_RECORDS SHOWN_
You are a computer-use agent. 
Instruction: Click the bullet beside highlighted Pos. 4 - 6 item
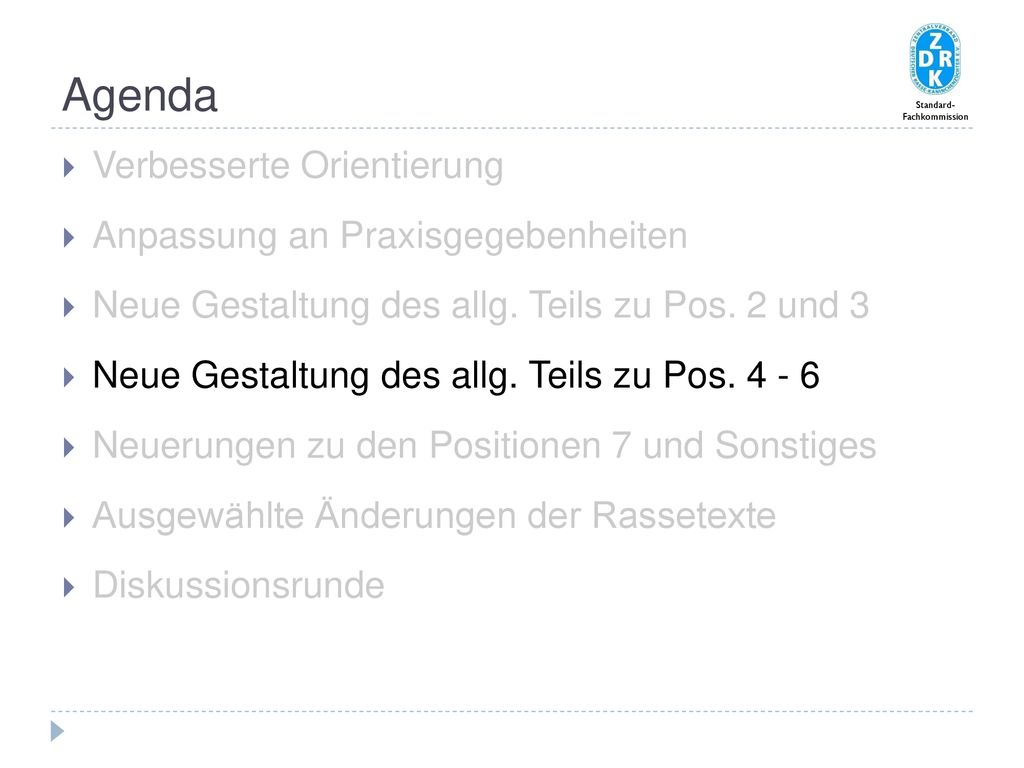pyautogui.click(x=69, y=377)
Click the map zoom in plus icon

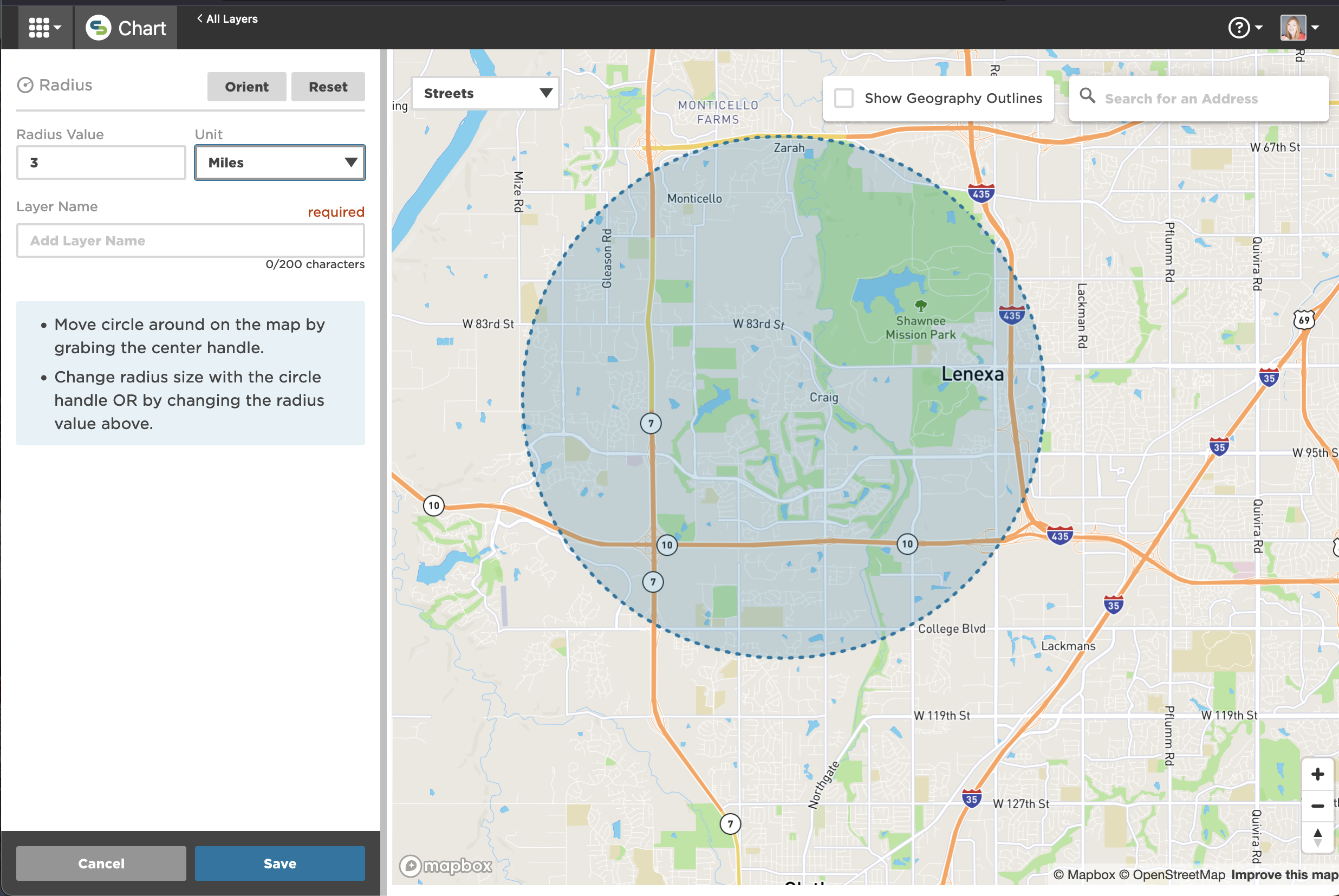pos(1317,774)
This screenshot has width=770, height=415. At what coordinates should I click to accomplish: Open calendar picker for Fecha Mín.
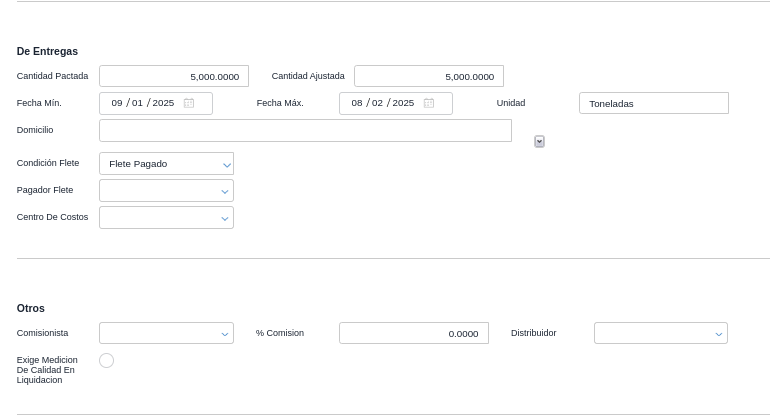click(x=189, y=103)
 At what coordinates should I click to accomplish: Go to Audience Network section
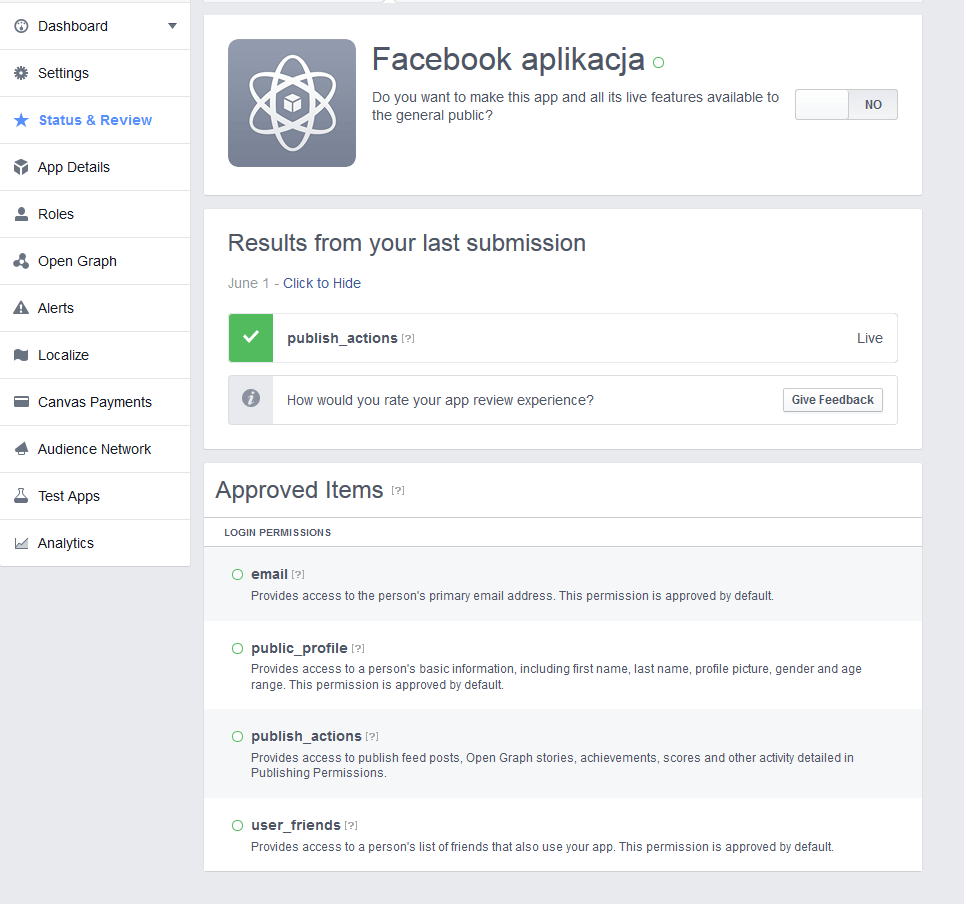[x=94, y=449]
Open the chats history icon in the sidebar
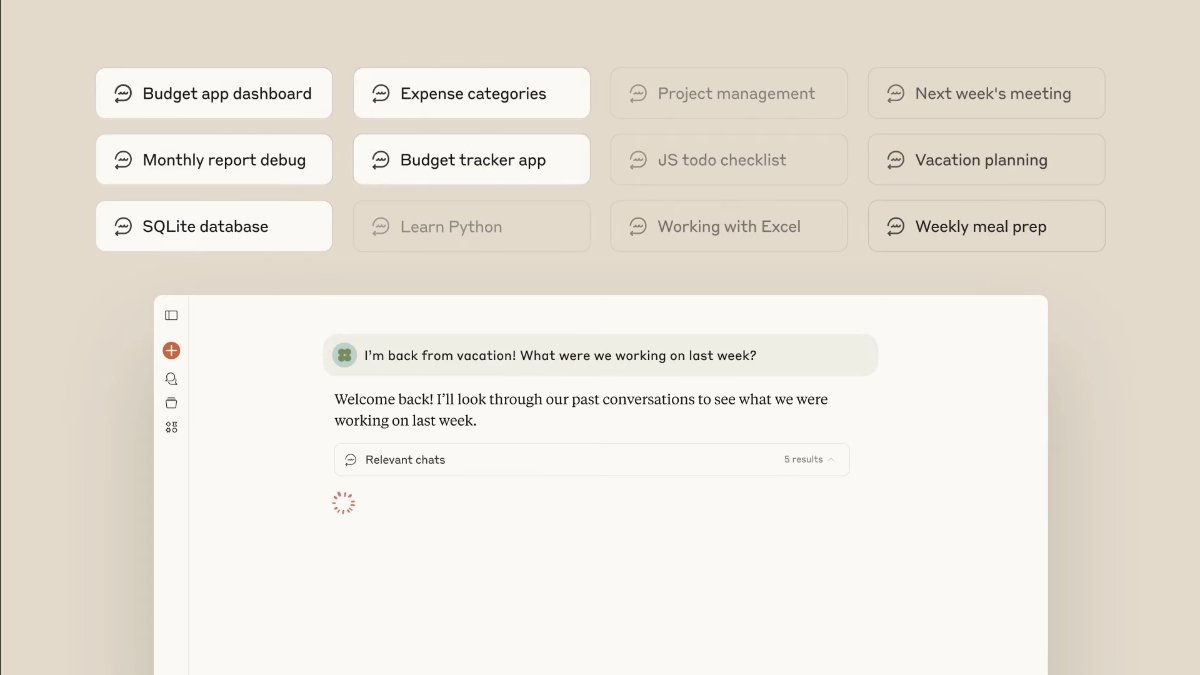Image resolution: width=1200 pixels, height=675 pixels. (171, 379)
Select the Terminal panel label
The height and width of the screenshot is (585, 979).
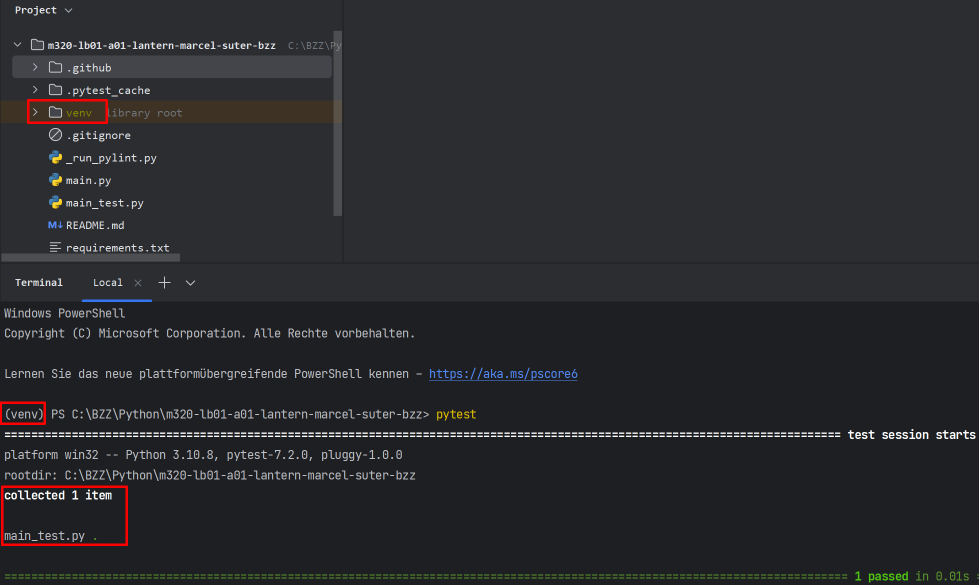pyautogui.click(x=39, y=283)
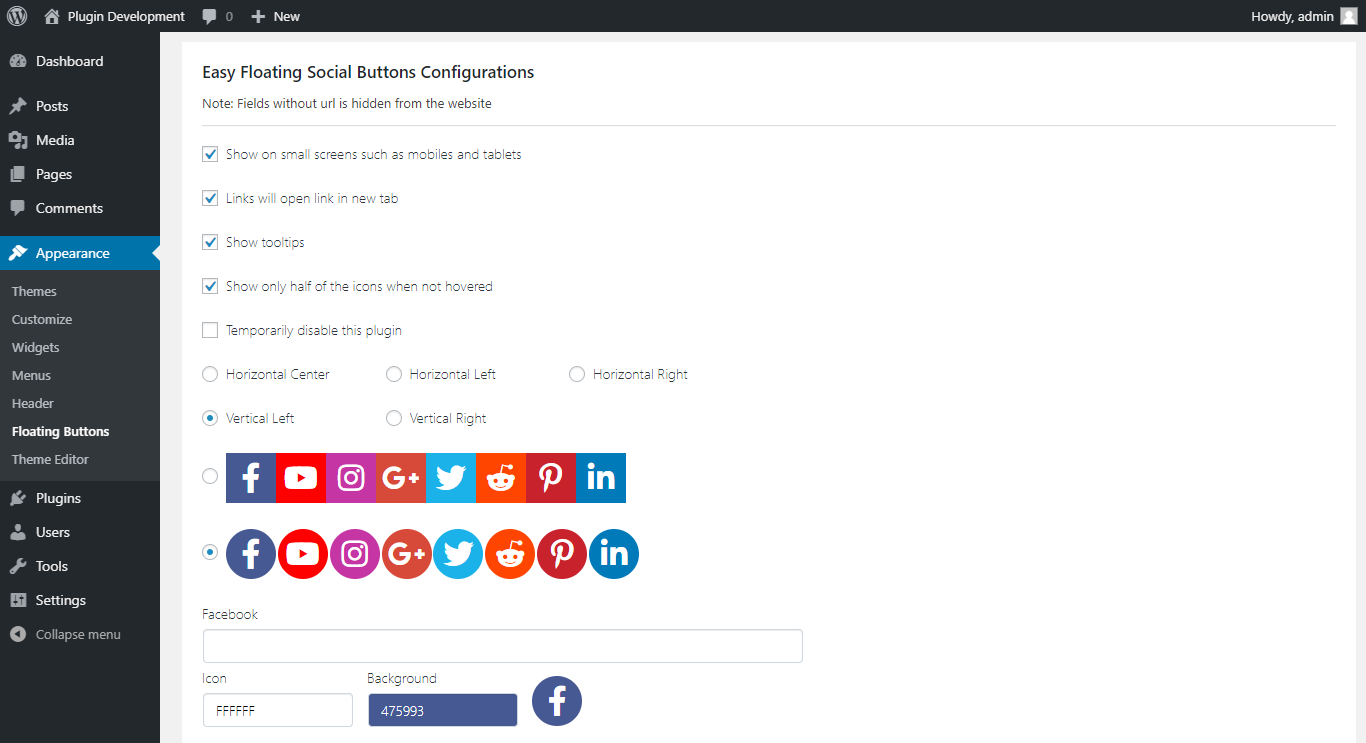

_GOAL_
Swap each "icon" in the lines above for "button", leave everything else unchanged, and write out all the lines again without the pictures.

_WRITTEN ANSWER_
You are a computer-use agent. 
Instruction: Click the bullet beside highlighted Pos. 4 - 6 item
pyautogui.click(x=69, y=377)
Click the map zoom in plus button

pos(1317,774)
This screenshot has width=770, height=415. At what coordinates should I click to accomplish: Open calendar picker for Fecha Mín.
click(x=189, y=103)
 At what coordinates should I click to accomplish: Go to Audience Network section
[x=94, y=449]
Open the chats history button in the sidebar
Image resolution: width=1200 pixels, height=675 pixels. (171, 379)
Select the Terminal panel label
The height and width of the screenshot is (585, 979).
pyautogui.click(x=39, y=283)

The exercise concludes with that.